The CPU multiplier of 4 here is a starting point; calibrate it to your real device target with Calibrating CPU Throttling for CI Runners so the emulated machine matches the hardware your users actually carry.

CI Gating Assertion

The assertion ceilings are set above the calibrated median to absorb the CV that survives mitigation. With a 2480 ms median LCP and a post-mitigation CV near 3%, two standard deviations is about 150 ms, so a 2900 ms ceiling leaves comfortable headroom while still catching any regression larger than ~15%.

{
  "ci": {
    "assert": {
      "aggregationMethod": "median-run",
      "assertions": {
        "metric-lcp": ["error", { "maxNumericValue": 2900 }],
        "metric-tbt": ["warn", { "maxNumericValue": 300 }],
        "metric-cls": ["error", { "maxNumericValue": 0.1 }]
      }
    }
  }
}

Keep TBT at warn until its CV holds under 5% for two weeks, then promote to error.

Verification

Re-run the diagnostic after applying the mitigations and confirm the CV dropped into the gateable band.
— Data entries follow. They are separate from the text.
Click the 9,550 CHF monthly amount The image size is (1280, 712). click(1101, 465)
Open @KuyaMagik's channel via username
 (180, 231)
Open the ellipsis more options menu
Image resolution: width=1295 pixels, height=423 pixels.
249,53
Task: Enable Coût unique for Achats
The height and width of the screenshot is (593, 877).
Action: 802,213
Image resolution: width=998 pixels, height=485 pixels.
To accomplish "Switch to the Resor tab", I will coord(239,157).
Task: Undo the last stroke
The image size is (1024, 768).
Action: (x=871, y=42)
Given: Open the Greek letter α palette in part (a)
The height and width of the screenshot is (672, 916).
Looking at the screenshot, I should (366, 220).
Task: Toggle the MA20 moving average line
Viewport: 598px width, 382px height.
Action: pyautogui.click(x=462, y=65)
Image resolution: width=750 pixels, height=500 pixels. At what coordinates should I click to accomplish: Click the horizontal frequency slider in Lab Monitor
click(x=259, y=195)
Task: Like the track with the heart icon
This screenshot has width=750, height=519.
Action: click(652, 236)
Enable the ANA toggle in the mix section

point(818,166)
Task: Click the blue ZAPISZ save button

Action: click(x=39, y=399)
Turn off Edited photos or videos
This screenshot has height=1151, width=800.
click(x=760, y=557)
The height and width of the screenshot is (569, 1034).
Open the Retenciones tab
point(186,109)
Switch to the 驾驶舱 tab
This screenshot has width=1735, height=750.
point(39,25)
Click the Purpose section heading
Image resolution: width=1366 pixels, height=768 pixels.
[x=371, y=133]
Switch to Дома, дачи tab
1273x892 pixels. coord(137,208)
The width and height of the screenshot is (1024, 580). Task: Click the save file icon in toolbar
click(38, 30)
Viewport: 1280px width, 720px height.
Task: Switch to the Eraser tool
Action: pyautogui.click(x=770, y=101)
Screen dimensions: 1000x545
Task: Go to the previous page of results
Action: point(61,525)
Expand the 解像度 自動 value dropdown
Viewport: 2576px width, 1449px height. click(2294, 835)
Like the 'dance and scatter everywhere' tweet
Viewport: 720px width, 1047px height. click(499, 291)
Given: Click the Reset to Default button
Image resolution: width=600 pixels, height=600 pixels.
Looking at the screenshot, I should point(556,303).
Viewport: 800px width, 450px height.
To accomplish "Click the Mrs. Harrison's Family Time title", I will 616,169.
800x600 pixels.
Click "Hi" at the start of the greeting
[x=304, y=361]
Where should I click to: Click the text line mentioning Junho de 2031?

npx lhci collect --url=https://staging.example.com/ --numberOfRuns=10

A passing result shows LCP mean 2460 ms CV% 2.8 — under 3%, with no single run more than ~6% from the median. The assertion summary should then read All results processed! with no metric within its noise margin of the ceiling. If the first run is still an outlier, your warm-up did not take; check that the curl target matches the audited URL exactly, including trailing slash.

Frequently Asked Questions

Why is staging noisier than production for Lighthouse?

Three reasons stack up: staging usually runs on smaller, shared infrastructure so CPU contention is higher; its caches are purged on every deploy so the first run is cold; and its seed data changes, which alters render cost. None of these reflect a real code regression, so they have to be controlled before you gate. Pin the dataset, warm the cache, and use simulate throttling.

Should I throw away the cold first run or warm the cache?

Warm the cache — it is more honest. Discarding the first run hides a real cold-start cost and can mask a regression in cache configuration. A curl to the exact audited URL before lhci collect primes the CDN and app cache so all five measured runs start warm, which is what your repeat visitors experience.

What coefficient of variation is low enough to gate?

Aim for under 3% CV on LCP and under 5% on TBT at the median of five runs. At that level a 10% regression sits well outside the noise band, so an error assertion fails on real changes rather than jitter. Above 8% CV, fix the environment before tightening any threshold.